Employee Tips for Combating Unemployment
Key actions can help put employees in the best position to retain their jobs. Following are some ways that individuals can demonstrate their value to their companies:
Individuals should make themselves visible to their management teams. They should demonstrate their value by regularly keeping management informed of on-the-job achievements.
A willingness to learn new skills and take on new assignments is important for employees who want to show their flexibility. These actions are also evidence of a good attitude.
Become an Entrepreneur
Pursuing entrepreneurship can be a good way to provide employment for oneself, and eventually hire others. Conducting thorough research to uncover areas of potential growth and concentrating on outstanding customer service can help put a business on the path to success.
Company websites, social media, news and trade publications, and industry associations are good sources of information about employers and trends. These sites provide information about who’s hiring, the mission and vision of potential employers, and which industries are growing.
Ask Personal and Professional Contacts
Asking contacts, such as friends, family, and professional referrals, for job suggestions and assistance is a good strategy for finding roles that are a good fit. They can offer details about their past and current employers and provide connections to employers who are hiring.
Use Job Search Services
Online job sites, college career services, recruitment agencies, job fairs, and state departments of labor can help with finding employment. In some cases, they can facilitate training for new skills.

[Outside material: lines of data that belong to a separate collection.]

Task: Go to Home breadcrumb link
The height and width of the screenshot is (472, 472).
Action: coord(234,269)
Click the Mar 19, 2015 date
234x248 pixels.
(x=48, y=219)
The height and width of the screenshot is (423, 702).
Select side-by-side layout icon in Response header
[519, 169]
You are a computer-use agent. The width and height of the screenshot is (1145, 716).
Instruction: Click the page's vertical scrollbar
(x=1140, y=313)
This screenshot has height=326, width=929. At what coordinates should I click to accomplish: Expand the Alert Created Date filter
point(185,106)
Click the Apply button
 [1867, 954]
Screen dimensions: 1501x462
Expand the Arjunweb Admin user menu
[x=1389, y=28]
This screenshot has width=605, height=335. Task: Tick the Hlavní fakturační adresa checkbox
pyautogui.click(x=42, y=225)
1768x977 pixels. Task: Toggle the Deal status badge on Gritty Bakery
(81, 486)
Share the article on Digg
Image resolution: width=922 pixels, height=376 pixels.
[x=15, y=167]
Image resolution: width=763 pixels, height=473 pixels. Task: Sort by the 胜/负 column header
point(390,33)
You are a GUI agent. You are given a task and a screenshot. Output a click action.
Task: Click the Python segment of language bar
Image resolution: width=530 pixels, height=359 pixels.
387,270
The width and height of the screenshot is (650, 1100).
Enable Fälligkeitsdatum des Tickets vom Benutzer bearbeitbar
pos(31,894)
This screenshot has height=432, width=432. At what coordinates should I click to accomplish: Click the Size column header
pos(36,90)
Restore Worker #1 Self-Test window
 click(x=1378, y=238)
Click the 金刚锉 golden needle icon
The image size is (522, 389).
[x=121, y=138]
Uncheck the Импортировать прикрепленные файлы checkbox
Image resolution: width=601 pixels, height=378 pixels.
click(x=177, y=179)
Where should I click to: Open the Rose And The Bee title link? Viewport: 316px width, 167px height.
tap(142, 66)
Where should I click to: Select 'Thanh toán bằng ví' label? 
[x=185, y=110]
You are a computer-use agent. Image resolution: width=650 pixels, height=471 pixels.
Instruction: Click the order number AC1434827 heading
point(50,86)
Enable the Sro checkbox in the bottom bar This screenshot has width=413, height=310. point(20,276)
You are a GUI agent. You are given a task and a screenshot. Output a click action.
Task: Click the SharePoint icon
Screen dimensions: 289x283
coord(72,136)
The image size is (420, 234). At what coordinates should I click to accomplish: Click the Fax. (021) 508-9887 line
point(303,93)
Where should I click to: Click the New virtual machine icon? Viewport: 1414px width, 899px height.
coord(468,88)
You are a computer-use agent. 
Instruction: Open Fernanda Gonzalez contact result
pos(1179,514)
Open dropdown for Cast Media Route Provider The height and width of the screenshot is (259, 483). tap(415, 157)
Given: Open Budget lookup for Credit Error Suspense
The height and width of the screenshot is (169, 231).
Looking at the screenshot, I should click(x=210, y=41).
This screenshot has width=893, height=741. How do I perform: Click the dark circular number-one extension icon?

Tools and organizations can get unemployed individuals connected to benefits and a new job. The following are among those resources:
- gov — The federal government offers a help center with information such as unemployment resources, COVID-19 benefits, and hotline information.
- Best Job Search Websites — The Balance Careers reviews job sites to highlight the best.
- CareerOneStop — The U.S. Department of Labor offers tips for using online tools to make connections and research jobs.
- gov — The federal government provides unemployment information including links related to unemployment benefits, insurance coverage, workers’ compensation, and financial assistance.
Employer Tips for Combating Unemployment
Employers can help prevent unemployment by keeping their current employees on board. The following are some steps companies can take to retain workers:
Communicate with Employees
Gallup reported in 2019 that of workers who voluntarily left their jobs, 51% indicated that no one in management asked them about their job satisfaction or their role with the company in the three months before they left. Frequent conversations about employees’ experiences as well as the company’s expectations of them can help improve retention rates.
Encourage Employee Growth
Employers can encourage employees to stay by offering ways they can learn and grow. From training for new skills to new roles to pursue, good employees want challenges and equitable opportunities for moving up.
Understand Unemployment and How to Address It
Unemployment has implications not only for those who can’t find work but also for families, employers, the economy, and society. A solid understanding of unemployment statistics, the types of unemployment, and ways to address the issue can help individuals prepare for situations that can lead to unemployment — whether voluntary or involuntary.